The first and foremost step to CI is to follow the key principles,
  1. Get a source code management system like SVN or Git
  2. Everyone commits to the mainline frequently to detect conflicts early
  3. To overcome environmental differences every commit should build the mainline on an Integration machine. If the mainline build fails, it needs to be fixed right away
Installing Jenkins was easy. Platform specific instructions are available on their website. With Jenkins up and configured, the objective was to achieve the following,
  1. Generate builds automatically for QA
  2. Run Unit and Integration tests and publish results
  3. Measure code coverage
  4. Measure code quality using Lint
Building project with Ant
The android sdk comes equipped with support for Ant. It is a simple tool to compile and build projects. The android apk file is generated by the following steps,
 
Adding build.xml to the main project
android update project -p <PATH to your main project>
 
Build the main project. For CI we build in debug mode
ant clean debug
This will generate .apk file in the /bin directory. This can be archived or emailed using Jenkins interface.
 
Running Unit and Integration tests
After the main project, we build the test project.
 
Adding build.xml to the test project
android update test-project -m <PATH to your main project> -p <PATH to your test project>
 
Start the emulator and run the test suite from within test project
ant clean debug install test
 
All of these can be configured as build steps in Jenkins.
 
But where are the test reports ?
The steps above will generate .apk file, install it on emulator and run the test suite and the test results are visible in Jenkins console. To generate test reports in JUnit format, we will need a custom test runner. We can use android-junit-report. Just download it and configure the Android test project to use this test runner rather than the default instrumentation runner.  
 
By default, the test runner will store its output to some location like /data/data/${tested.project.app.package}/files.
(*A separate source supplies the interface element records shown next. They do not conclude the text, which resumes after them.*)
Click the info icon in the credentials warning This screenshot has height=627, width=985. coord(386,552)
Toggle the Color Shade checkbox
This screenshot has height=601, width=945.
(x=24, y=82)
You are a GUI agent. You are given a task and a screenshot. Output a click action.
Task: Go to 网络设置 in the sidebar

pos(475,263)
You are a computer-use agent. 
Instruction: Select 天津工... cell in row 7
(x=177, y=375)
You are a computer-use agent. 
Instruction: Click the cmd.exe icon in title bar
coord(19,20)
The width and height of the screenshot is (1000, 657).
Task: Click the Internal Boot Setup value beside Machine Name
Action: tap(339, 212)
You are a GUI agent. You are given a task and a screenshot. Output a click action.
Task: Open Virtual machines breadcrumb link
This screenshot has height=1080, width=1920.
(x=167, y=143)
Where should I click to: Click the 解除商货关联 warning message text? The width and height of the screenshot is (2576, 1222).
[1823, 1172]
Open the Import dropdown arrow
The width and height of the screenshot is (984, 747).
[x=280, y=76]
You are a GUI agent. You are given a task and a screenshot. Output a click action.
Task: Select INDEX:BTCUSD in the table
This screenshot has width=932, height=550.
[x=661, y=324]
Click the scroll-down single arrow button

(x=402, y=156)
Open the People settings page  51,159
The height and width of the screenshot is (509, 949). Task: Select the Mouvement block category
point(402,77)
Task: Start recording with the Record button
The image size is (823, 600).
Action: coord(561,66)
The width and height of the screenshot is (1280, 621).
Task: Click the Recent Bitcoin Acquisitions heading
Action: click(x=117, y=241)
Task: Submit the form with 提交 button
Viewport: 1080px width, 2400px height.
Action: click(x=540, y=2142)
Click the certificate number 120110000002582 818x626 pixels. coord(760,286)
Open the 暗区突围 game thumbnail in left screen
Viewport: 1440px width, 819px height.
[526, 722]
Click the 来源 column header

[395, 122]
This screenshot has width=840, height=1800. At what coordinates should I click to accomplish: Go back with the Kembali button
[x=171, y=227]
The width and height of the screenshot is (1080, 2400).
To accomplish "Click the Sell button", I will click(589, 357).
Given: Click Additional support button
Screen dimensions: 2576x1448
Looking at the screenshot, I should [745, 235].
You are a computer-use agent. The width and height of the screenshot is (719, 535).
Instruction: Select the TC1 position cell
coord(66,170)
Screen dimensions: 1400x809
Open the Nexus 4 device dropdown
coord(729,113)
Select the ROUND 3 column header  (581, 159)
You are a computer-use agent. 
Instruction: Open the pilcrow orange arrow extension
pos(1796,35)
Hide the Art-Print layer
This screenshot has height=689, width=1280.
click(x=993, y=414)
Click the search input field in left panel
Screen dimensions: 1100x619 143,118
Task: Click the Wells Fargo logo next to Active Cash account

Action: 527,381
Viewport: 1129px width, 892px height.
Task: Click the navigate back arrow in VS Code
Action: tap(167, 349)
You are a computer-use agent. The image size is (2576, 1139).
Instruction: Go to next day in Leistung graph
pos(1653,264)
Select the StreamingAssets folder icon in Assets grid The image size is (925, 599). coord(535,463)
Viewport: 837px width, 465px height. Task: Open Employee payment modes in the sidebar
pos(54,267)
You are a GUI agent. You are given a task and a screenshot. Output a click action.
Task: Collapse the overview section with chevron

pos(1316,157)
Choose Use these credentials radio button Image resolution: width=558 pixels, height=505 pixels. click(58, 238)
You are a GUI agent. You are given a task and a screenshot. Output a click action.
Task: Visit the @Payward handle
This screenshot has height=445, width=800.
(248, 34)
We can define an Ant target to use adb pull and copy the files to Jenkins workspace.
 
<target name=”pull-test-report”>
      <mkdir dir=”junitreports”/>
      <exec executable=”${adb}” failonerror=”true”>
      <arg line=”${adb.device.arg}”/>
      <arg value=”pull” />
      <arg value=”/data/data/${tested.project.app.package}/files/junit-report.xml” />
      <arg value=”junitreports/junit-report.xml” />
      </exec>
</target>
 
So, now we say,
ant clean debug install test pull-test-report
 
Code Coverage Using Emma
From the several tools available for code coverage analysis we use EMMA, an open-source toolkit for measuring and reporting Java code coverage that is supported by the Android project, and the infrastructure to start using it is already there, therefore minimizing the effort needed to implement it.
 
When we run ant clean debug install test pull-test-report, the coverage report gets created in /bin directory. This report can be recorded and displayed as a post build action in Jenkins,
 



 
 
 
 
 
 
 
Code Quality Using Lint
The Android SDK provides a code scanning tool called lint that helps to easily identify and correct problems with the structural quality of your code, without having to execute the app. The Jenkins plugin for lint parses XML reports produced by running lint, analyses them and displays the results for each build. Information shown includes a build summary, list of issues and trends.
 
 
 
 
 
 
 
 
 
 
 
Thus, an automated workflow looks like,
  1. Code is committed into Git/SVN
  2. Jenkins job is invoked for a defined branch which performs the following
    1. Build code
    2. Run UTs and ITs
    3. Publish reports
  3. If UT failures threshold is reached, fail the build and send email to responsible developers
  4. Generate tag from branch revision
  5. Build APK
  6. Deploy on emulator
  7. Run functional tests on emulator and mail the report to QA teams
By automating the build process and running the tests on a regular basis, we reduce bugs and simplify and accelerate the process of shipping great apps.